Well, I just reviewed Monsieur Pain, which, though strange, was fairly accessible (not to say clear). And then there’s this short little beast of a story . . .
There are many conspicuous elements in the setup of the story — but I am not sure where any of them take us.
First, as is the case in other pieces by Bolaño, there are some levels to the narration. Our unnamed narrator heard the story from Pancho Monge, a policeman in Santa Teresa, Sonora, who heard it from William Burns, the North American who will be the first-person narrator for 99% of the text.
There are some elements that seem to be set up for a specific purpose: there are two women, one old and one young; they have two dogs, one big and one small; they dwell in a house with two floors, though from the outside it looks like there are three; the house is full of windows.

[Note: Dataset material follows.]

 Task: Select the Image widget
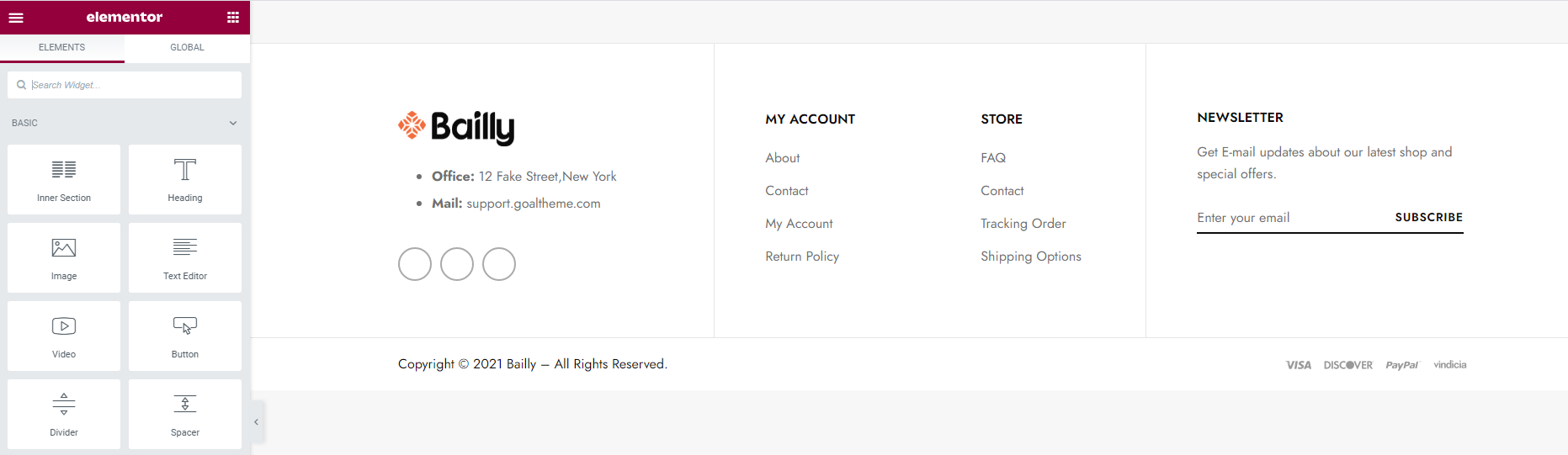point(64,257)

These women have hired William Burns (who is also their shared lover) to protect them from some “killer.” They don’t give him more details than that. “When I asked what his motive was, they didn’t have an answer, or maybe they preferred to keep me in the dark. So I tried to work it out for myself.” Eventually, some things comes out. First, they name him (though our narrator says, “Let’s say the guy was called Bedloe.”). Then they run a string of ambiguous motives: “They talked about high-school romances, money trouble, grudges. I couldn’t get my head around how both of them could have had relationships with the same guy in high school, given the age difference between them.”
William goes in to the town to find the man they are scared of. He runs a store, and he has a dog. The dog starts to follow William back home. The man, looking completely innocuous, tries to get William to help him get his dog back, but William keeps going, the dog eventually jumping into William’s pickup truck. When he returns to the strange home, the women and the strange dog seem to know each other.

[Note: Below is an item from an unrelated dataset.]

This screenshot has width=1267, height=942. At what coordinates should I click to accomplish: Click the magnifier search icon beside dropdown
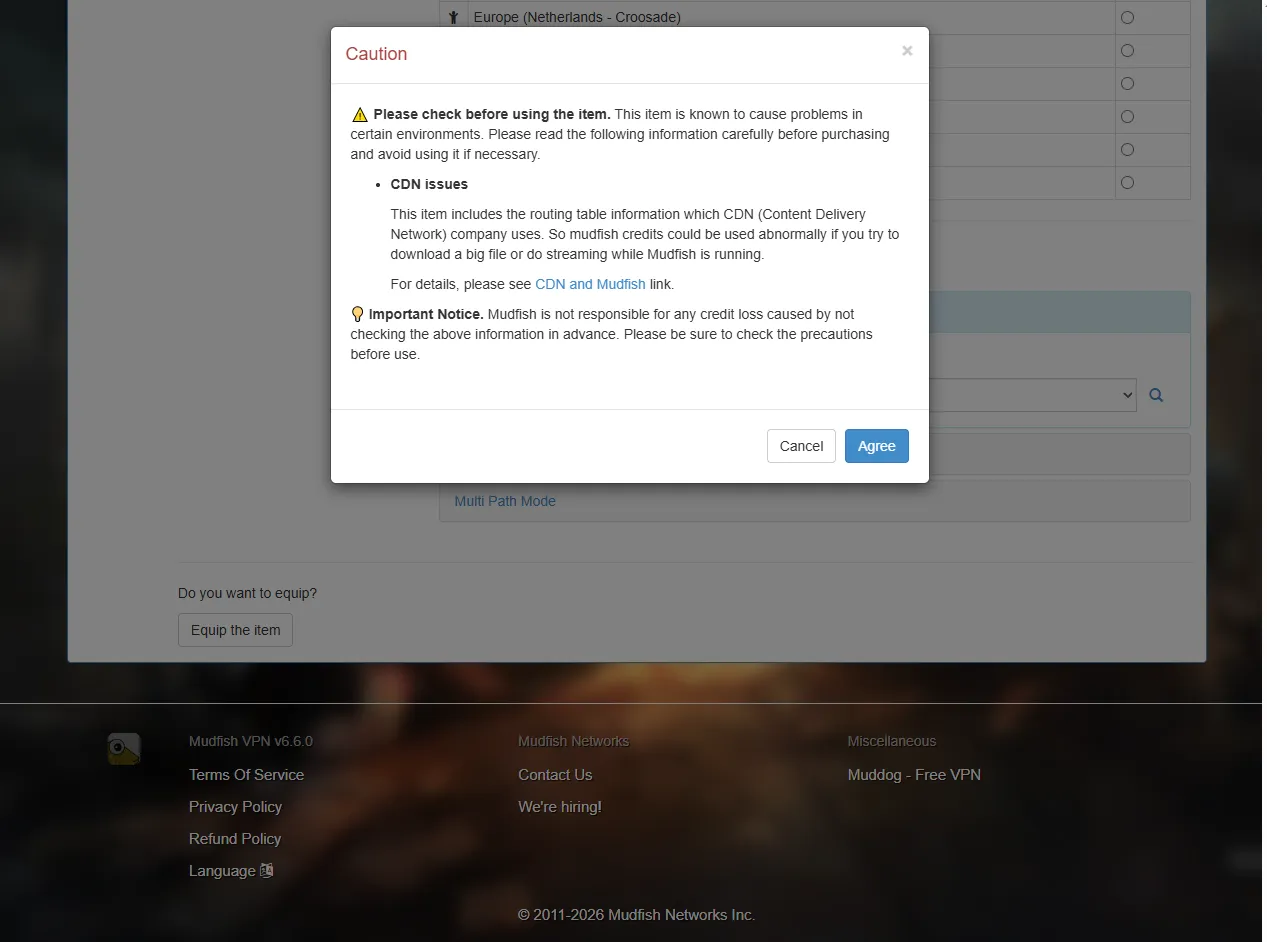point(1156,395)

Where is this going? I have read it a few times now, and I still have no idea. It becomes violent, as it sometimes does with Bolaño, and as is often the case it never completely resolves itself. I am almost never even sure if its supposed to, though usually I can find a reason why not.
I definitely need some help with this story. Shoot out your ideas.
Some of you will understandably be completely turned off from Bolaño with this story. What is he doing? But I’ve developed a trust in him — or at least, I’ve been haunted by his stories enough to know that they at least bear the substance of a ghost. To me, there is much to unravel here, which is part of the pleasure — but is there something underneath the ravelling?